IBM SPSS Modeler is a leading visual data science and machine learning solution. This enables users to mine data and modern applications with complete algorithms and models ready to use immediately. Figure 4 shows the steps performed on IBM SPSS modelers and how each step is performed, and the result will be explained in the next sections.

Figure 4 Steps performed on IBM SPSS modelers for the prediction of the external corrosion rate of carbon steel in soil.

Data-preparation

Data preparation consists of three steps which are to collect data, classify data, and divide the dataset for training, testing, and validation. To collect the data, the purpose of the study must be defined. In this study, the objective is to predict the corrosion rate, and predictors will be the factors affecting underground corrosion. Table 1 summarizes the predictors, targets, and investigated range of predictors in this study. Although many factors affect soil corrosion, it is challenging to know how many factors affect corrosion in soil. A reasonable number of factors in this stub study were chosen because they are of interest to affect corrosion and they are easy to tune to run the experiment.

Table 1 Defined predictors and targets to predict the corrosion rate of carbon steel in soil.

In AI, more data is always better, because more data results in additional training and a smarter model. If the data are well prepared according to a basic data prep checklist, they will be ready for machine learning, and accurate results will be obtained. In this study, some data were collected from previous studies, and we supplemented the data by running electrochemical experiments in Fig. 5, which are quite sufficient for an accurate result.

Figure 5 Three-electrode setup for collecting data.

Carbon steel SPW400 was used as the working electrode with a composition of 0.04 wt.% S, 0.04 wt.% P, 0.25 wt.% C, and balance Fe (Korean Standard). This material is commonly used in soil industries. The test environment is deionized water with variations in chemical composition and pH. Chloride, bisulfide, and pH adjusted for NaOH, and borate acid saturates, NaCl and Na 2 S were used as listed in Table 1. Temperature changes were controlled using a heating plate. We used a cell consisting of carbon steel SPW400 as the working electrode, a saturated calomel electrode as the reference electrode, and two pure graphites as the counter electrode. Samples were polished with SiC from using 200–600 grit sizes, and the surface was covered with silicone paste to reveal 1 cm2 carbon steel. After the sample was dry, the experiment was run in OCP for 3 h and was then potentiodynamically run from − 0.25 vs. OCP to 1 vs. OCP with a scan rate of 0.166 mV/s. After the experiment, the potentiodynamic polarization curve was obtained in Fig. 6 and it was used with the Tafel method to find the corrosion current density value of each experiment. All collected data are given in Table 2, experiments 1–13 were run in this study and experiments 14–43 were collected from our previous studies10,25.

Figure 6 Potentiodynamic polarization curves of carbon steel with variation in pH, chloride, and bisulfide.

Table 2 Corrosion current density is affected by pH, chloride, bisulfide, sulfate, and temperature.

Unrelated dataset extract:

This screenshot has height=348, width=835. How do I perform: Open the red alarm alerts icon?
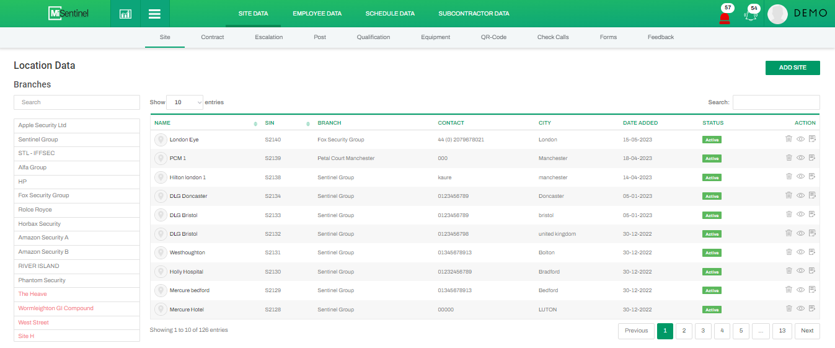(x=724, y=17)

After collecting and classifying factors, the datasets were split into the training set, testing set, and validation set in the partition step. The training set is the data set used to train the model. The algorithms will learn the models from this training set. The validation set was created to periodically evaluate the trained model. The model after training will adjust the parameter based on the results of the regular evaluation of the validation set. To know if an algorithm or model is good or not, the model needs to be evaluated after being trained through a test data set, also known as a test set. In general, validation data typically helps tune the algorithms, and testing data provides the final assessment. In this study, 70% of the dataset was used as the training set, 15% of the dataset was used as the testing set, and 15% of the data set was used as the validation set.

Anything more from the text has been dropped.